[Task] Extract the lines beginning at the one that holds "You are a computer-use" and ending at the final line of the material below, keeping them exact and leaving out all pictures.

[Source material]
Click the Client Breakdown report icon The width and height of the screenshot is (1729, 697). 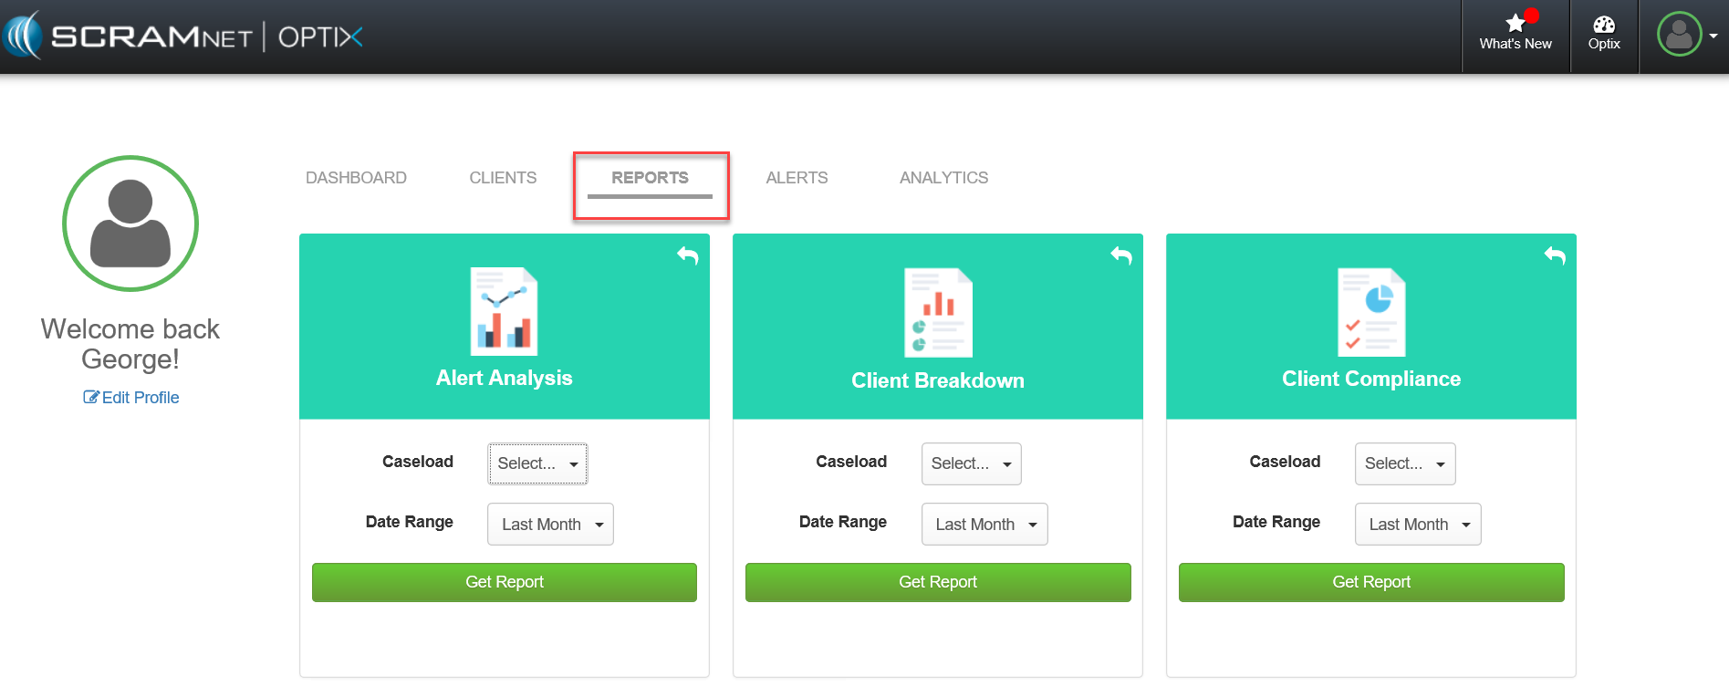pos(937,312)
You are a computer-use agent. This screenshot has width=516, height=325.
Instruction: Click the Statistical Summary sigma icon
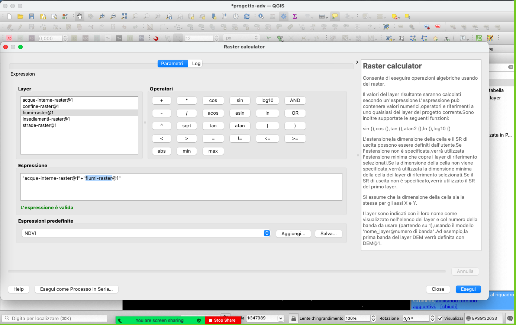tap(295, 16)
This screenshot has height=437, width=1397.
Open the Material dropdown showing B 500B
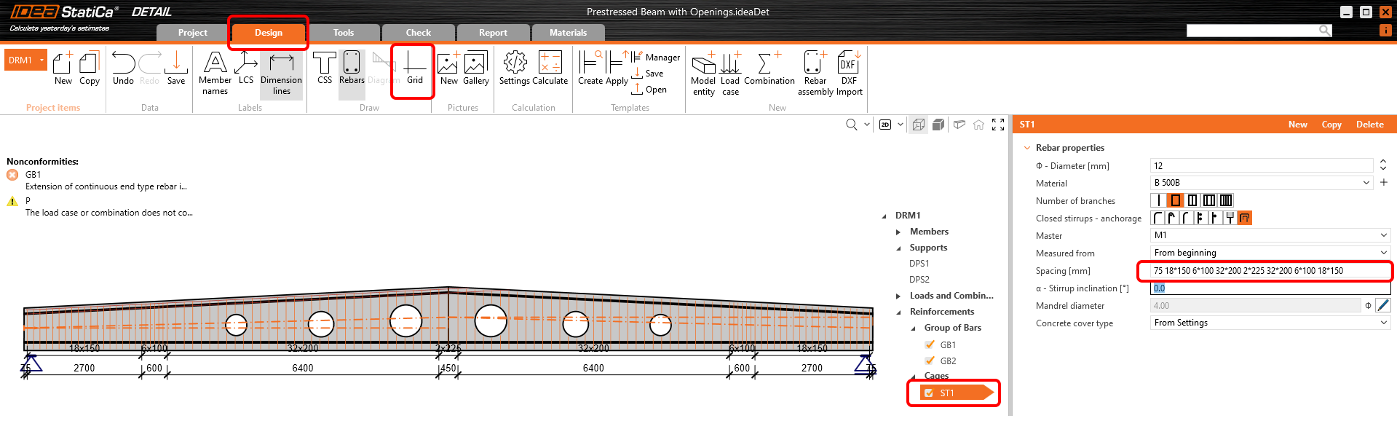[1262, 183]
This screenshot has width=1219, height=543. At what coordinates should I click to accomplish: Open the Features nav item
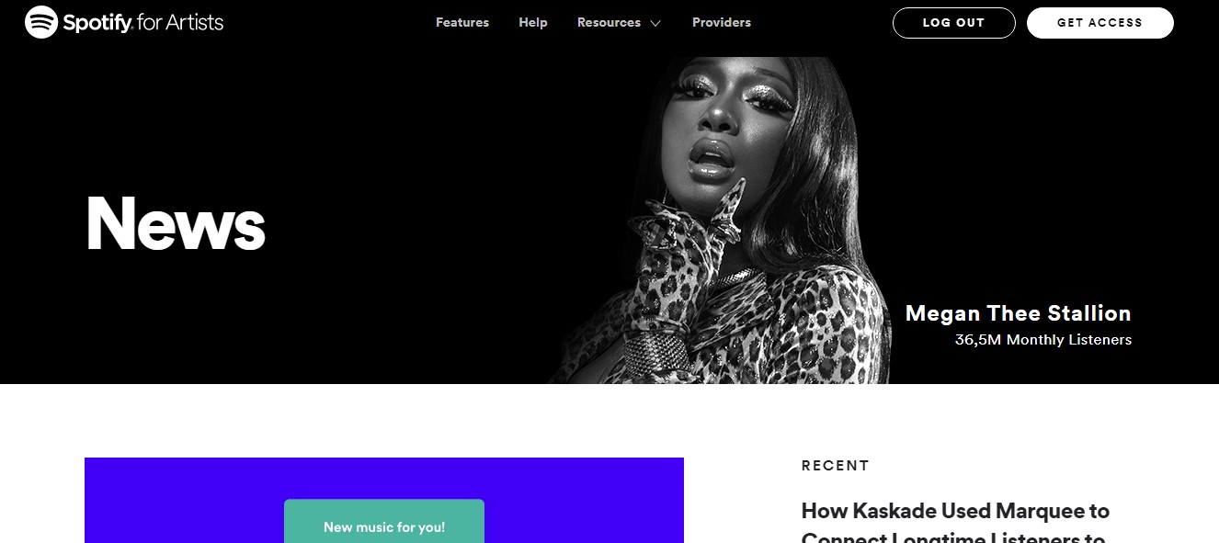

[Exercise result]
You are a computer-use agent. This screenshot has width=516, height=325.
Instruction: Click the Statistical Summary sigma icon
tap(295, 16)
This screenshot has height=437, width=1397.
Open the Material dropdown showing B 500B
[1262, 183]
This screenshot has width=1219, height=543. At what coordinates should I click to accomplish: Open the Features nav item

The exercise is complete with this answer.